- Tekst dokumentu
= = = = =

Przejdź do głównych treściPrzejdź do wyszukiwarkiPrzejdź do głównego menu
Reklama
czwartek, 21 listopada 2024 22:58

„Tata ja się z tobą żegnam, bo za parę godzin jest Powstanie i wiesz, różnie może być”

Mija 75. lat od wybuchu Powstania Warszawskiego. Wszystko zaczęło się na Żoliborzu, kilka godzin przed godziną „W”. Przedwczesna akcja utrudniła zajęcie strategicznych punktów w dzielnicy. Nieustannie atakowany, ale i niezdobyty do końca września Żoliborz tworzył skrawek wolnej Polski.

= = = = =

- Dane wejściowe

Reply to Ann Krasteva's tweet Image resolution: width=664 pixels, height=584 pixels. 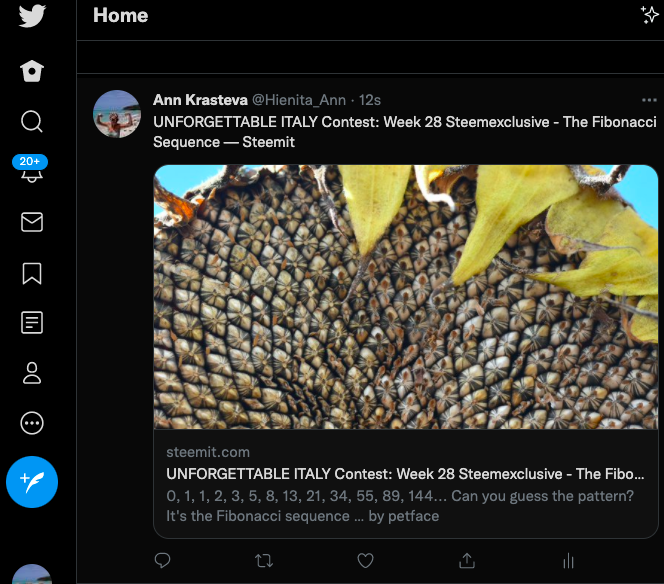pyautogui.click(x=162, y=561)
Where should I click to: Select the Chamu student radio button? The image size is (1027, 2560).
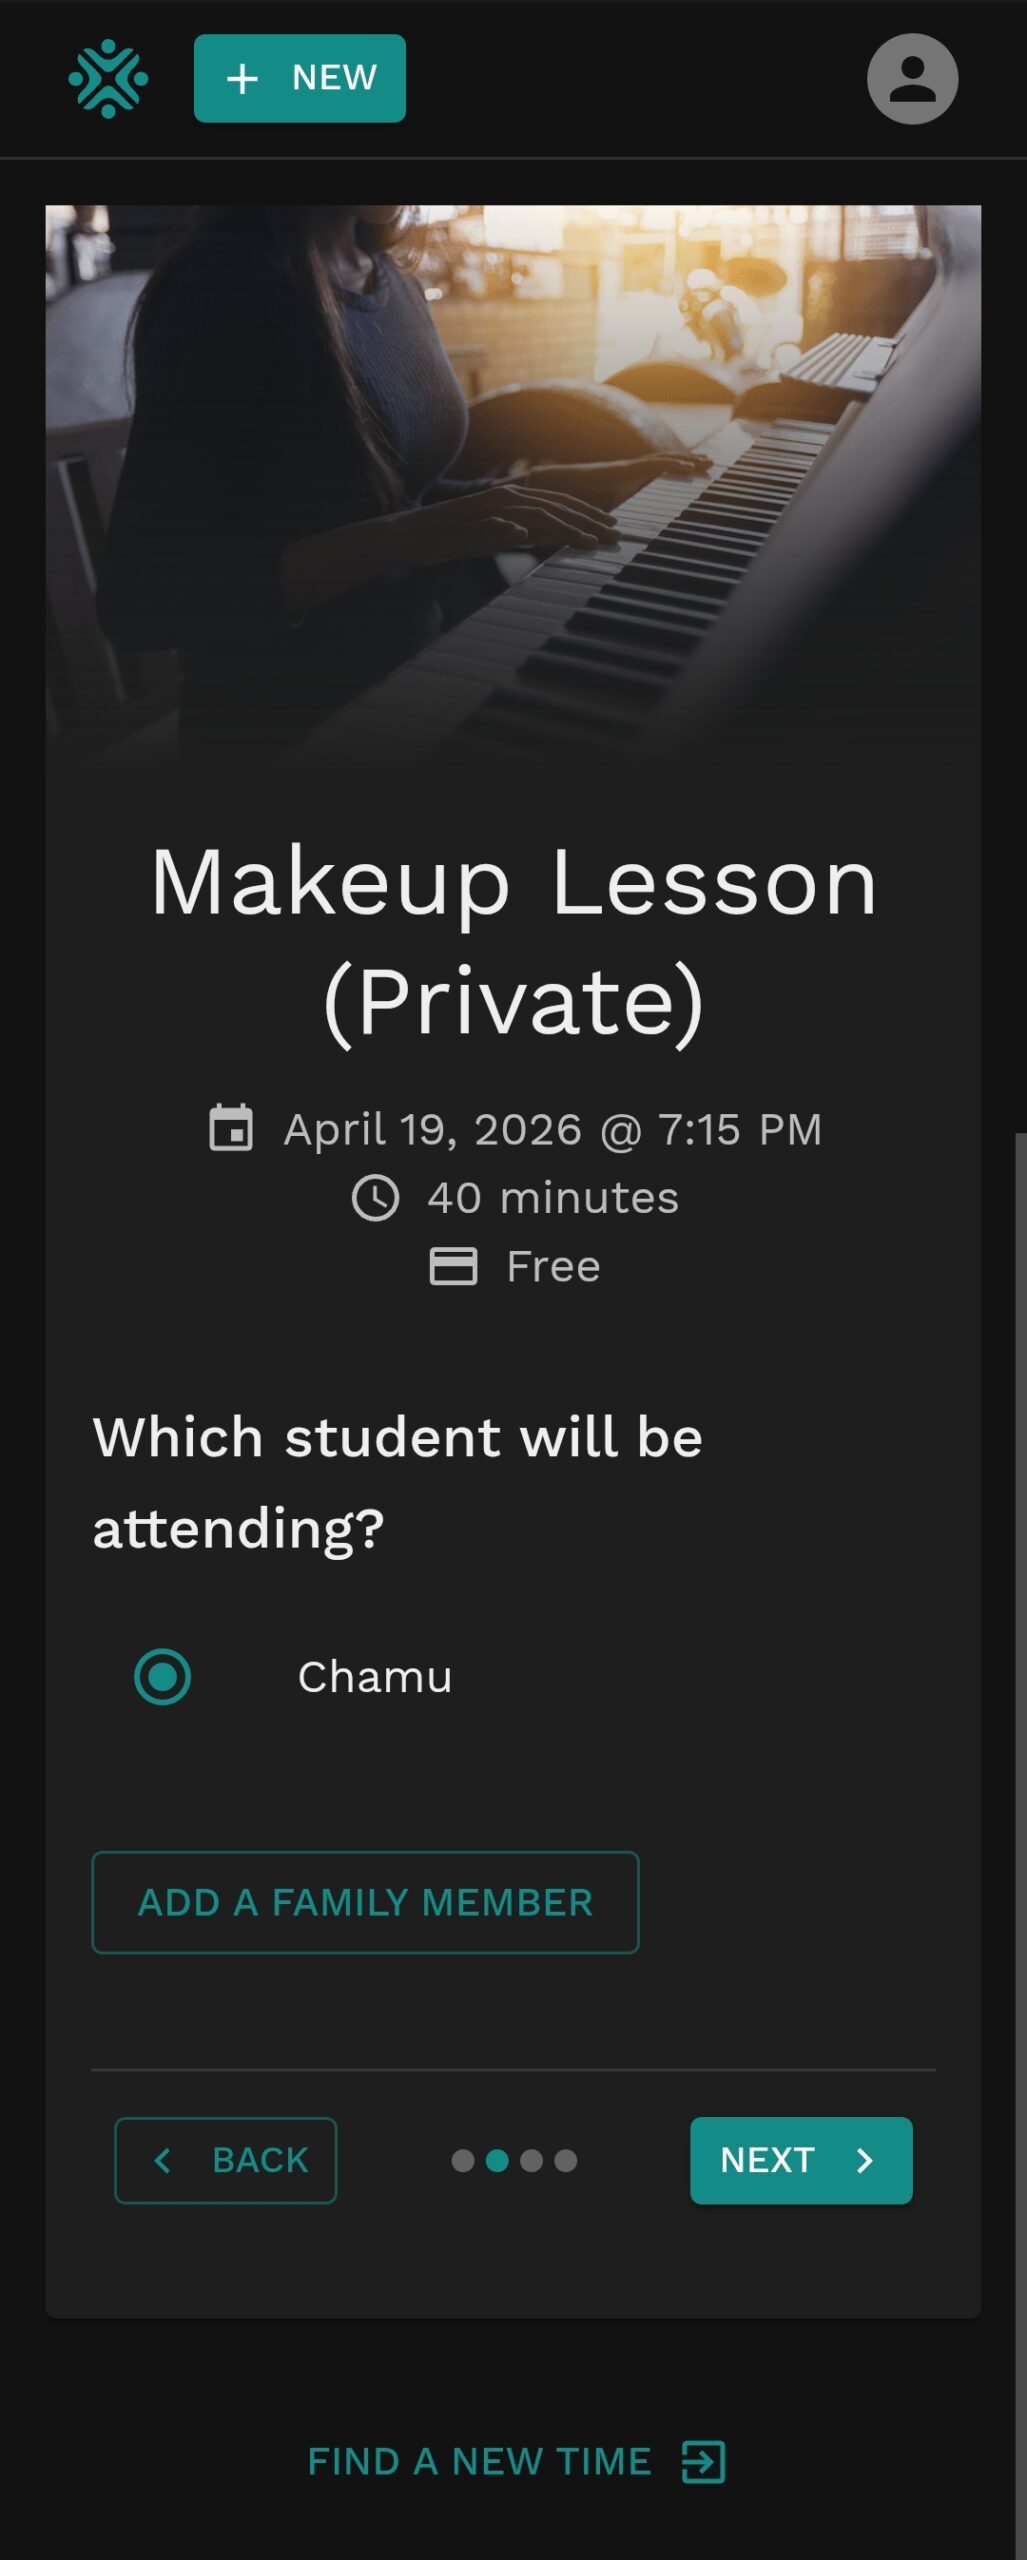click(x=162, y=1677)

= = = = =

- Cel ćwiczenia
Czy możesz poprowadzić dalej tekst o Powstaniu Warszawskim na Żoliborzu, zaczynając zaraz po zdaniu zakończonym słowami „skrawek wolnej Polski”?

- Odpowiedź
- Nie mam żadnych złudzeń, co nas tu czeka po wejściu Rosjan i ujawnieniu się, ale choćby mnie spotkało najgorsze, wolę to aniżeli zrezygnowanie ze wszystkiego bez walki. Musimy spełnić nasz obowiązek do końca – powiedział gen. Tadeusz Pełczyński do kuriera por. Jana Nowaka (Jeziorańskiego) podczas posiedzenia sztabu AK w mieszkaniu przy ulicy Śliskiej. To właśnie tam, 30 lipca legendarny kurier przekazał instrukcje od naczelnego wodza, a także wieści o porozumieniu zachodu ze Stalinem w sprawie powojennego porządku, wedle którego Polskę objęły wpływy sowietów. Powstanie zaś nie mogło wówczas liczyć na wsparcie Brygady Spadochronowej i masowe zrzuty broni. - Obecni przy stole, karmieni dotąd lakonicznymi depeszami i podtrzymującymi ducha audycjami z Londynu, słuchają w milczeniu z natężoną uwagą i rosnącym przygnębieniem – opisywał Nowak.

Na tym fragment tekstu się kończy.